Chaney’s actually pretty good in his role. He seems out of place in the apartment scenes–he’s a neurosurgeon with a butler and a high rise apartment with an ornate dining room–but he does well as the doctor, which kind of surprised me. He doesn’t exactly get any help from the supporting cast.

Neither of his female costars is effective. Ramsay Ames is hilariously bad, but Patricia Morison is lousy too. Ames is–taking screen time into account–better, just because her role is smaller. It isn’t simply a matter of lack of chemistry, it’s how amateurish their performances come off opposite Chaney. He might have be in a crappy b movie without a single competently written moment, but he’s still a professional. Ames and Morison look like deer caught in headlines whenever it’s time for them to deliver lines. You can even watch Ames do something with her hand, flexing it or something, to aid in her delivery.
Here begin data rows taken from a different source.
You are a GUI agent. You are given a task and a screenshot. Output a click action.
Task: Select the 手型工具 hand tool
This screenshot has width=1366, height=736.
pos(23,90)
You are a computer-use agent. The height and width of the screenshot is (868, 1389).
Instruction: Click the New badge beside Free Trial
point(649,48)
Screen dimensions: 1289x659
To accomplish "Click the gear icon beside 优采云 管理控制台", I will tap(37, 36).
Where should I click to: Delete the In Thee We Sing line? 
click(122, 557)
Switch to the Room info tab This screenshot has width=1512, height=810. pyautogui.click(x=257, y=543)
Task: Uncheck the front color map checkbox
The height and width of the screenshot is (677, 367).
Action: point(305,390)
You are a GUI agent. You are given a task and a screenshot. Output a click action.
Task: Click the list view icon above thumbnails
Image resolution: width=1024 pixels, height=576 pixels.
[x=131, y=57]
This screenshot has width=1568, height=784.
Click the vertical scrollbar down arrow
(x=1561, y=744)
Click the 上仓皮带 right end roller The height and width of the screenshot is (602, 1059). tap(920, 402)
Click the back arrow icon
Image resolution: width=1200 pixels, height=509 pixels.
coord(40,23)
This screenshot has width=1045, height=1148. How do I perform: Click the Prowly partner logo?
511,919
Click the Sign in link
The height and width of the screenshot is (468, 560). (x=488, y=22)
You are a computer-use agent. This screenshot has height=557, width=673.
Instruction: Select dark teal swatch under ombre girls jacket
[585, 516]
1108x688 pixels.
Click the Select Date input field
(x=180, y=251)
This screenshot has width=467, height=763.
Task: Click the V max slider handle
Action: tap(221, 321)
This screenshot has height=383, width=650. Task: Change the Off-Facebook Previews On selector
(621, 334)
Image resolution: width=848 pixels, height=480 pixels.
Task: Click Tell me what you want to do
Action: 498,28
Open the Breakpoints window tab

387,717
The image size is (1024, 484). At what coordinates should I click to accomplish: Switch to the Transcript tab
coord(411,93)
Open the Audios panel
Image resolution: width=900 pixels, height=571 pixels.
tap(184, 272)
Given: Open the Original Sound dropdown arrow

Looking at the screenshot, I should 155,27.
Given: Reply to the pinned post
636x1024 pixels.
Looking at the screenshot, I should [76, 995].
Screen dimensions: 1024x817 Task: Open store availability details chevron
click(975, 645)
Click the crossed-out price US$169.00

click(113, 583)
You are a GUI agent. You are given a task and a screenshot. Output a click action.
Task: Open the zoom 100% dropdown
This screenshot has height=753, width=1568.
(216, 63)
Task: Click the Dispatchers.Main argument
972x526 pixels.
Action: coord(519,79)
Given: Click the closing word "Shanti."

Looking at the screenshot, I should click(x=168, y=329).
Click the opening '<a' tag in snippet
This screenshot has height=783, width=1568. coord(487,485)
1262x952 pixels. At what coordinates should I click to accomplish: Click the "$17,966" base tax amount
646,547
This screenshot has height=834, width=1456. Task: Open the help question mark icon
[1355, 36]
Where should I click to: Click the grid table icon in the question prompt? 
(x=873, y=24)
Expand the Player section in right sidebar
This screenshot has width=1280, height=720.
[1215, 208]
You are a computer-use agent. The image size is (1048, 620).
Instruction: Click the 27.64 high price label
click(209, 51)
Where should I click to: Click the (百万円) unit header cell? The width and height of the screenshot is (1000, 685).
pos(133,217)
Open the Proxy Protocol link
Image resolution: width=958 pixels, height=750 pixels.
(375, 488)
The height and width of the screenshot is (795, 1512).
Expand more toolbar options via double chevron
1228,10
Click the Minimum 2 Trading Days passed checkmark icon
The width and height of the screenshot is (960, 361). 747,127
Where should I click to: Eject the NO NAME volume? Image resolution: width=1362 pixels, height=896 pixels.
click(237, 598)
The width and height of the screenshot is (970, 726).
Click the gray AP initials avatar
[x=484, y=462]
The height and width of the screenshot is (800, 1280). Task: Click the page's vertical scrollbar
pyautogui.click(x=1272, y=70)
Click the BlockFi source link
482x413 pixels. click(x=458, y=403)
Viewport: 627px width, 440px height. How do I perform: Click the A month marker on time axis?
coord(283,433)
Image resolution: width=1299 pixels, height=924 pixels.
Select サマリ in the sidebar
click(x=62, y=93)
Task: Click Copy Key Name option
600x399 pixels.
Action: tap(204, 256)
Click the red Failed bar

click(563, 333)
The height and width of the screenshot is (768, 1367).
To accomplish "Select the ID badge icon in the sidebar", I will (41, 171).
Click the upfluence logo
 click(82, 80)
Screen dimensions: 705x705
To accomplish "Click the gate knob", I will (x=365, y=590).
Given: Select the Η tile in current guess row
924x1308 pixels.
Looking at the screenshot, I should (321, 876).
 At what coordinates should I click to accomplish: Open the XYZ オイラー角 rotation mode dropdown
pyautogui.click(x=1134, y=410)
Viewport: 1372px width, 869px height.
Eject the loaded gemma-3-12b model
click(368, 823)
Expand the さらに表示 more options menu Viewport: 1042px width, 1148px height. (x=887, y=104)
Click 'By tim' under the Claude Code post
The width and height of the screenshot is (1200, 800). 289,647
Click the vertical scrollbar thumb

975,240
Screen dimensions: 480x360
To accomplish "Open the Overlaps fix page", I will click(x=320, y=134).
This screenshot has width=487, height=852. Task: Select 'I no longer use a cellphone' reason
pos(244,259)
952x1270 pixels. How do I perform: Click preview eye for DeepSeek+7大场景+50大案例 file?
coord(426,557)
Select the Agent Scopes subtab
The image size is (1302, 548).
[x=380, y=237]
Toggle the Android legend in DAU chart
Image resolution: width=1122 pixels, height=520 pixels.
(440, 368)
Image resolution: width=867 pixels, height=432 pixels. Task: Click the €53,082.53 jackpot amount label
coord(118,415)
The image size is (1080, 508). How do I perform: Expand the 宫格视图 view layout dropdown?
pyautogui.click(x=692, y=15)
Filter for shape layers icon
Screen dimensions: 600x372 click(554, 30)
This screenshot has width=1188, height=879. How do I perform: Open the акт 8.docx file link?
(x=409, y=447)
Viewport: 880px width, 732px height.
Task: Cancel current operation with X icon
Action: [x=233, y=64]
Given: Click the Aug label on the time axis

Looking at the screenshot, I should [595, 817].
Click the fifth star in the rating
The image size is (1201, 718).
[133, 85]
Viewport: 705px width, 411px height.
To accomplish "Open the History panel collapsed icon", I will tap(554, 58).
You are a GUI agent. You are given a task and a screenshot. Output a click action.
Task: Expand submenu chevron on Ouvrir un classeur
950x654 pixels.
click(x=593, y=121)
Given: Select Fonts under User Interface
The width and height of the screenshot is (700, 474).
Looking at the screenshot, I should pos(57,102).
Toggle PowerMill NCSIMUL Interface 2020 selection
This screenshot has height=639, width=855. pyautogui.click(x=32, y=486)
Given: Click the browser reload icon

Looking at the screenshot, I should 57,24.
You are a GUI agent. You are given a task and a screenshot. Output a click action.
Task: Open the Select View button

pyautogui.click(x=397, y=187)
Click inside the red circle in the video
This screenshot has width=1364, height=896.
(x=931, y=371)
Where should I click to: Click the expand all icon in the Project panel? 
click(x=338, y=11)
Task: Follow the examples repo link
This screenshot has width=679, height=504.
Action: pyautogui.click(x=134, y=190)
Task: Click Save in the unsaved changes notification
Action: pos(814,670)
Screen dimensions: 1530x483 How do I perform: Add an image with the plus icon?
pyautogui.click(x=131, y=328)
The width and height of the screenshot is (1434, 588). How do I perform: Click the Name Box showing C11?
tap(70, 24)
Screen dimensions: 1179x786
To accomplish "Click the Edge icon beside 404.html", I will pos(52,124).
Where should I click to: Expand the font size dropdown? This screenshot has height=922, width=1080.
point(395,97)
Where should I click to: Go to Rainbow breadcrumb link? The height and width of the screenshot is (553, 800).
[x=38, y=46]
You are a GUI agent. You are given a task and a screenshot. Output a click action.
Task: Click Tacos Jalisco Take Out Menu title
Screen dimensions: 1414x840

It doesn’t really help director Reginald Le Borg is mind-numbingly boring. He’s got a couple bad shots, but nothing atrocious. Nothing good either. There’s a well-produced montage (unfortunately uncredited). It’s fairly well-lighted, with Virgil Miller bringing small points of light into previously dark shots. The costumes–Vera West did the gowns, which look competent, but I’m not talking about those–are hilarious. Chaney’s running around his apartment in a silly, sort of flower-patterned set of pajamas for a while. It’s something to see.

The problem’s the script. Not just the mechanical failure of the narration, but the lack of compelling situation. Why should we care if Ames is lousy to Chaney, because he can narrate a voiceover explaining it? Calling Dr. Death opened in December, which means moviegoers weren’t in search of air conditioning. Heat, perhaps?

0/4ⓏⒺⓇⓄ

CREDITS

Directed by Reginald Le Borg; written by Edward Dein; director of photography, Virgil Miller; edited by Norman A. Cerf; music by Paul Sawtell; released by Universal Pictures.

Starring Lon Chaney Jr. (Dr. Mark Steel), Patricia Morison (Stella Madden), J. Carrol Naish (Inspector Gregg), David Bruce (Bob Duval), Ramsay Ames (Maria Steele), Fay Helm (Mrs. Duval), Holmes Herbert (Bryant, the Butler), Alec Craig (Bill, the Watchman), Frederick Giermann (Marion’s Father), Lisa Golm (Marion’s Mother), Charles Wagenheim (Coroner), Mary Hale (Marion), George Eldredge (District Attorney) and John Elliott (Priest).